Phil McGrath, a disruptive marketer who builds new food brands, was in a New Zealand food lab working on a new premium food product when his team ran into what he calls “the standard over-cooking problems with retort.”
“We just weren’t getting the results we wanted,” said McGrath, who developed one of the first baby foods in a pouch, Rafferty’s Garden Baby Food. “I asked ‘Why can’t we microwave it on the inside at the same time it’s heated from the outside?’ I was told it wasn’t possible.”
Undeterred, McGrath jumped online and found it was possible, with 915 Labs microwave assisted thermal sterilization (MATS) system — and within a few weeks he was in the United States, joining a few dozen food company and co-packer executives and culinary experts from around the world at the November MATS Boot Camp, 915 Labs’ five-day seminar on its microwave sterilization and pasteurization technologies.
The course, hosted by Washington State University in Pullman, includes a primer on microwave technology and the science behind MATS and the Microwave Assisted Pasteurization System, (MAPS), as well as instruction on system operations and associated laboratory processes.
Mid-week, the participants break into teams and plan dishes for MATS processing. After grocery shopping for fresh produce and other ingredients, they head back to the kitchen to begin cooking.
“Recipe development for commercial products usually takes weeks, if not months or years,” said Matt Raider, COO of 915 Labs. “But for MATS boot camp purposes, we spend just hours.”
At the November boot camp, teams prepared a variety of dishes, including bean and cheese enchiladas, Thai red curry with duck, seafood pasta and corn on the cob. Each was placed in a 10.5-ounce tray and processed in the pilot MATS system — making the dish commercially sterile and shelf-stable — and then nicely plated for taste testing.
“The results of the first run, even without optimization, were phenomenal,” said Raider. “As soon the Indian dish was opened, there was an immediate aroma of spices. Each of the distinct spices stood out.”

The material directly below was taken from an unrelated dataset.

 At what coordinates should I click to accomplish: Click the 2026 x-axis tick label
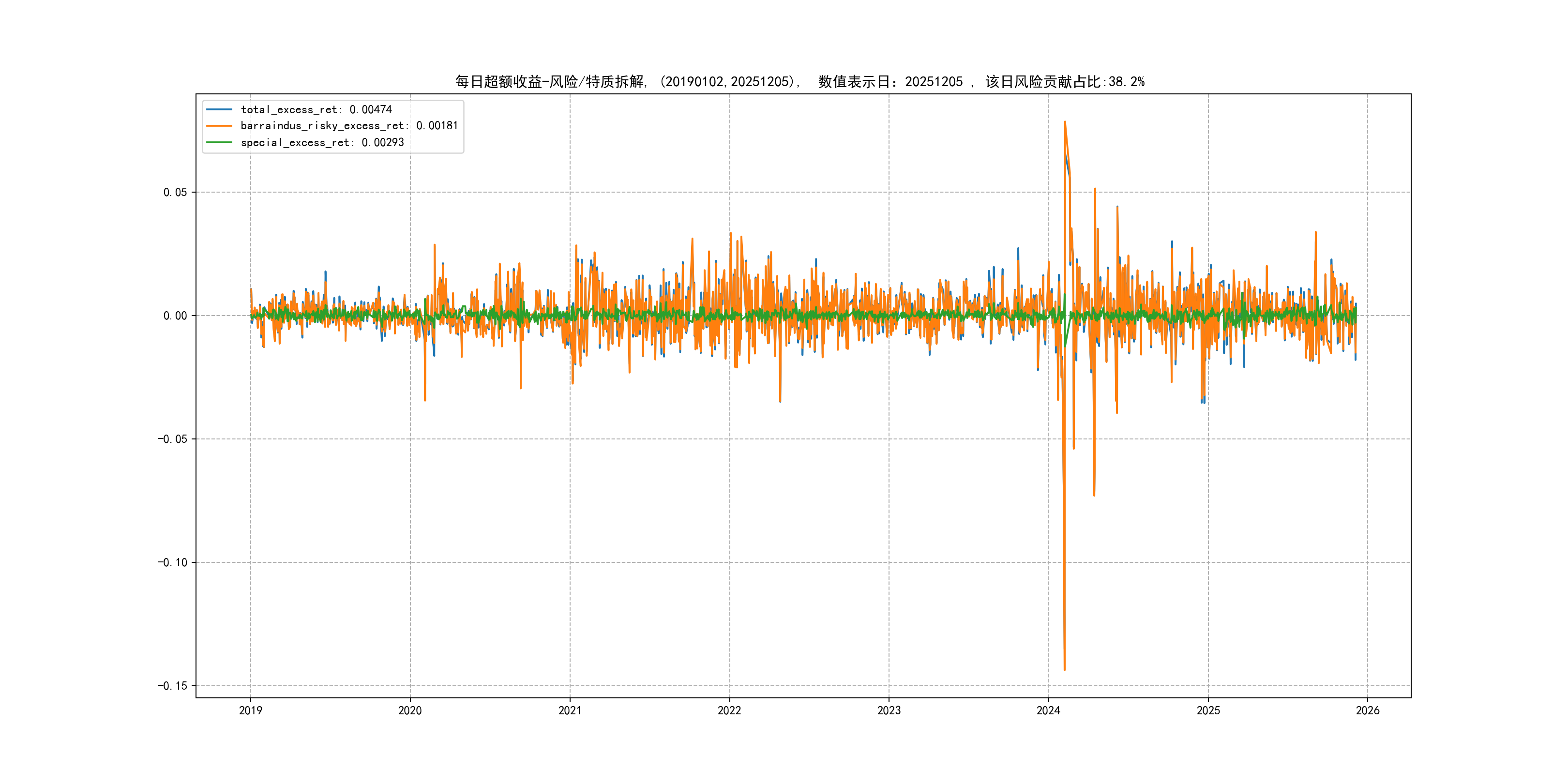[1368, 710]
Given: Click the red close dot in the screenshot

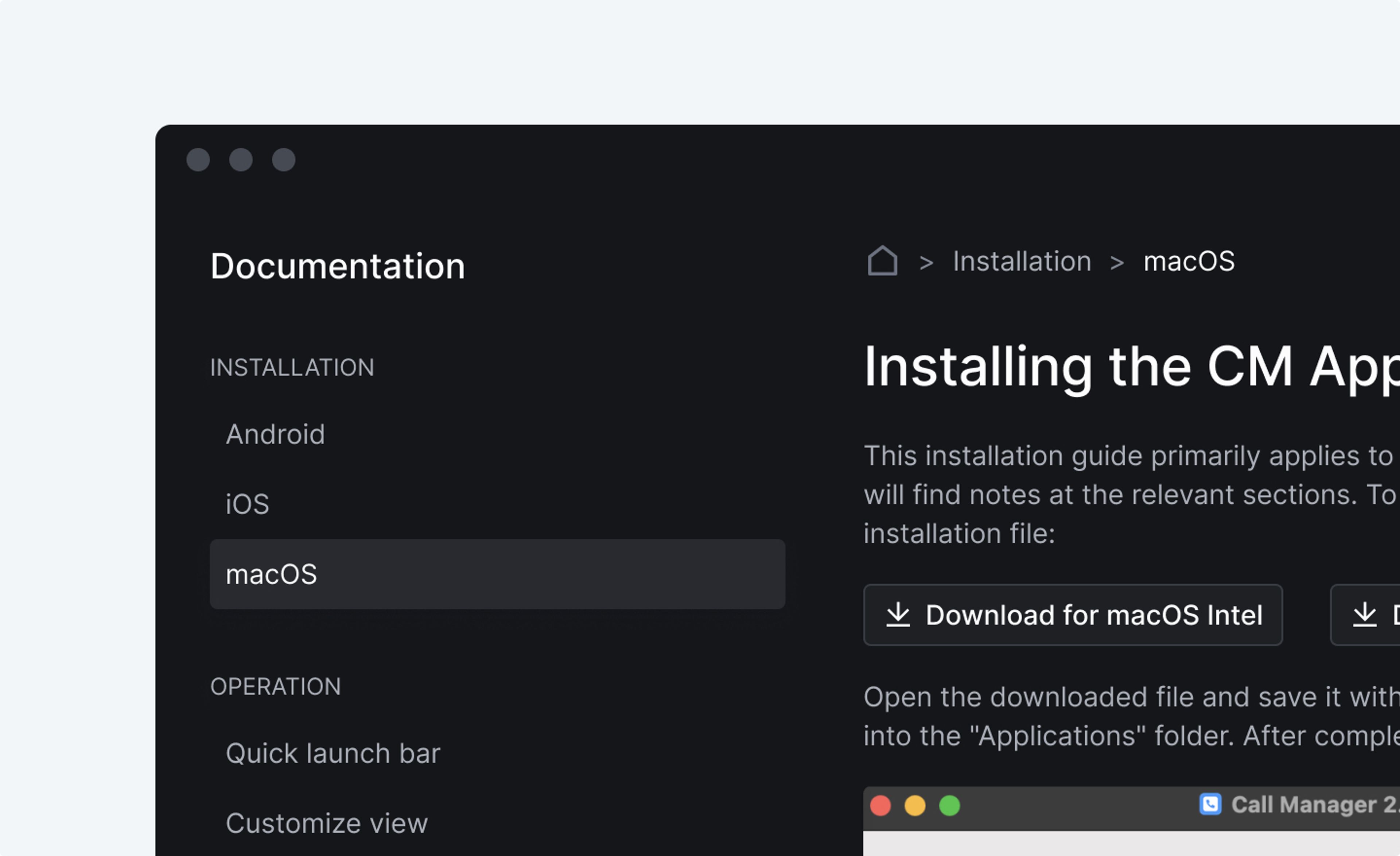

McGrath and teammate Beverly Swango, Director of Business Development at the co-packer Truitt Bros., prepared beef stroganoff, Italian white beans with spinach and chicken, and chicken with herbed rice and ancient grains.
Beverly Swango, Director of Business Development, Truitt Bros.
“The taste and texture was fantastic,” said McGrath of the chicken and rice dish. “Fresh and lemony.”
Swango, a registered dietician who has worked for private companies, NASA and the U.S. Navy, attended the MATS Boot Camp to learn more about the opportunities available through MATS. With 25 years of experience designing food and systems for babies, pets, astronauts and the military, she was well-aware of the work of Juming Tang, Ph.D. — who led the development of MATS — and was anxious to see what the new technology could do.
“I’ve done a lot of experimenting with retort,” she said.
With the proper development and optimization, Swango said she believes MATS-processed dishes could be significantly better than retort. She was even more excited about the possibilities MAPS offers for pasteurizing fresh-plated, cafeteria-style foods.
“MAPS will allow for better raw ingredients to be used and an extended refrigerated shelf life [for pasteurized products],” she said. “It fits with what consumers want today.”
She also sees opportunities for MAPS to be used as a food safety intervention, or “kill step,” to improve the safety of batch ingredients served by restaurants, cafeterias and commissaries.
“Food safety is a risk in freshly prepared refrigerated foods because there is typically no intervention step performed to ensure the food is safe,” said Raider.
On the final day of the fall boot camp, the teams went back to the grocery store and selected a frozen entrée that most closely matched a dish they had created and held another taste testing. The verdict?
“We’ll definitely be using MATS for our product,” said McGrath, who was impressed with MATS. “It improves on a lot of aspects of retort and I’m very excited about its impact on nutrition. MATS is really going to open up the market for improved shelf-stable foods.
“The boot camp was a great opportunity to get in and play with the technology,” McGrath said. “To do that in a sharing environment with other food experts was an amazing benefit.”
“It was a good experience for me,” agreed Swango. “The camp brings the right people together to work through the process.”